Спрашиваю об «экзаменационном туризме» (родители перевозят своих детей в поселки и аулы, чтобы легче было сдать ЕГЭ»: «Три–четыре района, насколько я знаю, где был всплеск регистрации».

Но «узкие места» есть, они состоят совершенно в другом.

«Поймите, Дагестан – это и высокогорные аулы, и малокомплектные школы, в связи с чем бывают технические проблемы именно в случае с ЕГЭ, – продолжает Панченко. – Играют роль и исторические особенности. Дагестан – многоязычный, многонациональный, есть дети, которые не очень хорошо говорят по-русски, мы стараемся давать больше программ на родных языках. Проблемы с русским языком встречаются. Вживую иногда ребенку проще показать уровень знаний, а тесты вызывают недопонимание».

При этом Панченко, в отличие от Новикова, полагает, что невозможно оправдывать прошлой коррупцией недостатки ЕГЭ: «Если думать только о том, что будет коррупция, то давайте вообще ничего не делать. Наоборот, нужно развиваться дальше, исправлять ошибки».

«Недостатки ЕГЭ – зазубренность, зашколенность, узконаправленность. Мы очень потеряли в системе воспитания, да, мы даем знание, но теряем воспитательный аспект, а это и культура общения, и умение адаптироваться в обществе», – подводит итог завуч школы № 7.

90% сдали бы

Закир Магомедов, журналист издания PublicPost, полагает, что в Дагестане не все так просто, но и не все так однозначно.

Мы говорим с ним коротко, мне важно понять главное – масштаб и необходимость подлогов.

«40% махачкалинских выпускников переехали в город, об этом говорят власти, – уточняет Магомедов. – Коррупция вокруг ЕГЭ очень велика, но на самом деле экзамен не сдать невозможно, планку очень занизили.

Я уверен, что более 90% учеников сдали бы ЕГЭ, но все перестраховываются. Важно получить не просто хорошие, но высокие баллы, чтобы поступить в тот или иной вуз, особенно ценится химия, которая позволяет учиться на медиков».

Благодаря Закиру Магомедову я связываюсь с Расулом, молодым человеком, который заполняет тесты за учеников. Это – тоже Дагестан, но уже совершенно иной.

Расул просит не афишировать технических подробностей, чтобы не стало понятно, где именно происходит дело, но говорит вот что: «Да, химия самая дорогая, 75–100 тысяч рублей за экзамен, все расписано на несколько лет вперед, есть очередь, договоренность. Технически же все просто – родители скидываются, всем платится: правоохранительным органам, учителям, наблюдателю от министерства – и все покрывают. Работы ксерокопируются, копии выносятся, человек их быстро заполняет, это не так сложно, копия возвращается, ученик просто перерисовывает ответы, времени на это много не нужно».

С официальной точкой зрения об «отдельных недостатках» Расул не согласен категорически: «Все это повсеместно происходит, и родители, и ученики выбирают самый легкий путь».

:::::

▸ Необходимые действия
a – Приведите заново участок отрывка об ЕГЭ в Дагестане от «Мы говорим с» до «планку очень занизили.» включительно, изменив в нем «подлогов» на «подделок».
b – Переведите на английский язык предложение из отрывка об ЕГЭ в Дагестане: «Закир Магомедов, журналист издания PublicPost, полагает, что в Дагестане не все так просто, но и не все так однозначно».

:::::

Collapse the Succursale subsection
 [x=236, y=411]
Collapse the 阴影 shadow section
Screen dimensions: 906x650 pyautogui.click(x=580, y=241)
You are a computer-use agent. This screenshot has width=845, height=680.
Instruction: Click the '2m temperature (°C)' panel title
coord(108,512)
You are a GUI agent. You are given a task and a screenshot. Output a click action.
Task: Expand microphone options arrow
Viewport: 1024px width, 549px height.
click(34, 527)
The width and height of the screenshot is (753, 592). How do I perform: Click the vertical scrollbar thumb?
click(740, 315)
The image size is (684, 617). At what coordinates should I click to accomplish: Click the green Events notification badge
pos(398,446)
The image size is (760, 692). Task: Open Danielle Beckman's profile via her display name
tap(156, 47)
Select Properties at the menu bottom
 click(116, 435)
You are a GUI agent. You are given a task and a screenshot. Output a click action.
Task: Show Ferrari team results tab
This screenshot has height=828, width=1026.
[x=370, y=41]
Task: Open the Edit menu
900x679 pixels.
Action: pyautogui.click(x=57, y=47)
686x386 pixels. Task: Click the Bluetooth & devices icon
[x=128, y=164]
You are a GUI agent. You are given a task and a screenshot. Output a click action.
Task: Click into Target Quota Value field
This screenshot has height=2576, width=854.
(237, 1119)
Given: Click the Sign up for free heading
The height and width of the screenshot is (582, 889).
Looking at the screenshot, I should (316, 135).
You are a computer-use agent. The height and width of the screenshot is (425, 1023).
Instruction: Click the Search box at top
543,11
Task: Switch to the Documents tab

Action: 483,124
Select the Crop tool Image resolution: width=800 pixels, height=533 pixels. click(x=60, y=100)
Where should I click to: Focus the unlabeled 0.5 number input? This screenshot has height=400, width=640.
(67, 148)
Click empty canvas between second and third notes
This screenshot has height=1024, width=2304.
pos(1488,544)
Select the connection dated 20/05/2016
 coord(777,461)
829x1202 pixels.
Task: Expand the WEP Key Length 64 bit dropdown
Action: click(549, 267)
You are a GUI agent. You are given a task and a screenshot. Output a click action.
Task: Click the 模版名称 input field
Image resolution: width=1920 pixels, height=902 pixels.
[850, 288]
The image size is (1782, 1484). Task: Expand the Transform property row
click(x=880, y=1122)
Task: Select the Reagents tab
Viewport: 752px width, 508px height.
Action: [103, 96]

:::::

▸ Ответы к заданиям
a –
Мы говорим с ним коротко, мне важно понять главное – масштаб и необходимость подделок.

«40% махачкалинских выпускников переехали в город, об этом говорят власти, – уточняет Магомедов. – Коррупция вокруг ЕГЭ очень велика, но на самом деле экзамен не сдать невозможно, планку очень занизили.

b – Zakir Magomedov, a journalist with PublicPost, believes that in Dagestan things are not that simple, but not that clear-cut either.